They have found evidence that the reptile’s biodiversity was already in steep decline some 10 million years before the huge space rock slammed into Earth.
The team of researchers focused on six dinosaur families, three carnivores and three herbivores, that survived 40 million years of evolution up until the asteroid hit Earth.
They examined fossils from over 1,600 individual dinosaurs of around 250 different species in total.
Their results, published in Nature Communications, showed that the biodiversity of the six families was already in steep decline, some 10 million years before the asteroid hit.
It is a significant discovery because it suggests the decline in biodiversity of dinosaurs was worldwide.

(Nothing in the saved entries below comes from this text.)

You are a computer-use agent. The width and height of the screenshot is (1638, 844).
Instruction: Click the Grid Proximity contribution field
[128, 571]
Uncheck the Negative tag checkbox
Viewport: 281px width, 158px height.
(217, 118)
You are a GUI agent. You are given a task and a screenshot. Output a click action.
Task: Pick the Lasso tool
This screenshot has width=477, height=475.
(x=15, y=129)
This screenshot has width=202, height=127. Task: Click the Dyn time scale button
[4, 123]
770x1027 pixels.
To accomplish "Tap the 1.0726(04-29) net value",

Researchers said that the herbivorous dinosaurs declined in number slightly before the carnivores, making it highly probable that the decline of herbivorous species directly caused the decline in carnivorous species.
One theory for why dinosaurs were declining in numbers prior to the extinction event is climate change.
During the Cretaceous period, between 145.5 and 65.5 million years ago, the Earth underwent a global cooling period of 7-8C.
Dinosaurs were mesothermic animals and needed a warm climate to maintain their body temperature and the functionality of their metabolism.
It is theorised this cooling would have severely impacts ed their ability.
Their finding comes after scientists found the “dark” origins of the dinosaur-ending space rock.
Past studies have suggested the killer asteroid may have actually been a comet from the farthest edges of the solar system.
Others have argued the asteroid was the remnant of a larger object scientists have named Baptistina.
Scientists from the Southwest Research Institute (SwRI)think they have finally traced the asteroid’s origin to the asteroid belt circling the Sun between Mars and Jupiter.
According to their study, the Cretaceous-Paleogene Impact may have been caused by a primitive and “dark” rock from our system’s main asteroid belt.
Using a mix of computer simulations and direct observations, the SwRI scientists found the asteroid belt sends large rocks hurtling our way 10 times more frequently than previously thought.
More importantly, the composition of these asteroids matches the Chicxulub asteroid that struck off the coast of Mexico.
The asteroid belt is home to thousands of ancient rocks ranging in size from 33ft (10m) to 329 miles (530km) across.